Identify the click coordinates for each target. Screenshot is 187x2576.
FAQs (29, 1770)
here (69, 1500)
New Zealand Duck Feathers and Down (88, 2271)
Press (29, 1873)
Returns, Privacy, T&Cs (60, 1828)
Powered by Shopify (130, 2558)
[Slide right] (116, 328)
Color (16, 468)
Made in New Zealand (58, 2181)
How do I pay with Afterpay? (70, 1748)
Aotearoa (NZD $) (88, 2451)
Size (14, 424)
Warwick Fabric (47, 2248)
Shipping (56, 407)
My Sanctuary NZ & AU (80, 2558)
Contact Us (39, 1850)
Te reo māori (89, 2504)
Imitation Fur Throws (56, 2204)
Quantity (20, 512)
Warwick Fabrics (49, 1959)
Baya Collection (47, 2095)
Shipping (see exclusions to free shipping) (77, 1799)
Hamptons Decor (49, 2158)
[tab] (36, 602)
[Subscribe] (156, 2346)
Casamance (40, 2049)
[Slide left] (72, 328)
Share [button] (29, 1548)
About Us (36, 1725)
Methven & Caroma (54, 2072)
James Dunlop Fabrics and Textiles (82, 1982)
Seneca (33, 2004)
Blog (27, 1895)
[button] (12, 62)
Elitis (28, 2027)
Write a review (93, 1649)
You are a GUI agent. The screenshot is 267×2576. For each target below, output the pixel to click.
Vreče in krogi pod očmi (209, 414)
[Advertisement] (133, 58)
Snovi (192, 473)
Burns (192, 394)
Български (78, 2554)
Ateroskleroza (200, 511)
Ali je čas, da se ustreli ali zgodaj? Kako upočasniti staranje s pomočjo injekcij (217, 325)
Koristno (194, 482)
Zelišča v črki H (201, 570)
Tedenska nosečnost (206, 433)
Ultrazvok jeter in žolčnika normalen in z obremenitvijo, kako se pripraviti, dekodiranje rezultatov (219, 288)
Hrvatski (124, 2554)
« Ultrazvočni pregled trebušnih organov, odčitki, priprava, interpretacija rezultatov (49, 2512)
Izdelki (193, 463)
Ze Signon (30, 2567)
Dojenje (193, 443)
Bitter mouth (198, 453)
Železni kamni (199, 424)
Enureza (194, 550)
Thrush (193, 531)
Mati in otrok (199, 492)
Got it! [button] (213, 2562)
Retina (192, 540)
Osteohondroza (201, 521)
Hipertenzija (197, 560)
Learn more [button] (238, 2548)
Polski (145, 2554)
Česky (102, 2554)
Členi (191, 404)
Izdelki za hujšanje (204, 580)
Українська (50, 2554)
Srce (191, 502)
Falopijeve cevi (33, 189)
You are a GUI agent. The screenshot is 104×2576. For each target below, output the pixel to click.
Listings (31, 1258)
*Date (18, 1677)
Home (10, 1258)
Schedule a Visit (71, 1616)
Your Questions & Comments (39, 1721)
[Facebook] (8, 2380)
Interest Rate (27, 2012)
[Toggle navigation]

● ● ●

Task requirements ▸
Copy, character for character, the lines from the line that holds "About Us (36, 1725)" through the final line of the records above.

Response to the task ▸
About Us (36, 1725)
Methven & Caroma (54, 2072)
James Dunlop Fabrics and Textiles (82, 1982)
Seneca (33, 2004)
Blog (27, 1895)
[button] (12, 62)
Elitis (28, 2027)
Write a review (93, 1649)
You are a GUI agent. The screenshot is 267×2576. For each target below, output the pixel to click.
Vreče in krogi pod očmi (209, 414)
[Advertisement] (133, 58)
Snovi (192, 473)
Burns (192, 394)
Български (78, 2554)
Ateroskleroza (200, 511)
Ali je čas, da se ustreli ali zgodaj? Kako upočasniti staranje s pomočjo injekcij (217, 325)
Koristno (194, 482)
Zelišča v črki H (201, 570)
Tedenska nosečnost (206, 433)
Ultrazvok jeter in žolčnika normalen in z obremenitvijo, kako se pripraviti, dekodiranje rezultatov (219, 288)
Hrvatski (124, 2554)
« Ultrazvočni pregled trebušnih organov, odčitki, priprava, interpretacija rezultatov (49, 2512)
Izdelki (193, 463)
Ze Signon (30, 2567)
Dojenje (193, 443)
Bitter mouth (198, 453)
Železni kamni (199, 424)
Enureza (194, 550)
Thrush (193, 531)
Mati in otrok (199, 492)
Got it! [button] (213, 2562)
Retina (192, 540)
Osteohondroza (201, 521)
Hipertenzija (197, 560)
Learn more [button] (238, 2548)
Polski (145, 2554)
Česky (102, 2554)
Členi (191, 404)
Izdelki za hujšanje (204, 580)
Українська (50, 2554)
Srce (191, 502)
Falopijeve cevi (33, 189)
You are a GUI agent. The screenshot is 104×2576. For each target below, output the pixel to click.
Listings (31, 1258)
*Date (18, 1677)
Home (10, 1258)
Schedule a Visit (71, 1616)
Your Questions & Comments (39, 1721)
[Facebook] (8, 2380)
Interest Rate (27, 2012)
[Toggle navigation]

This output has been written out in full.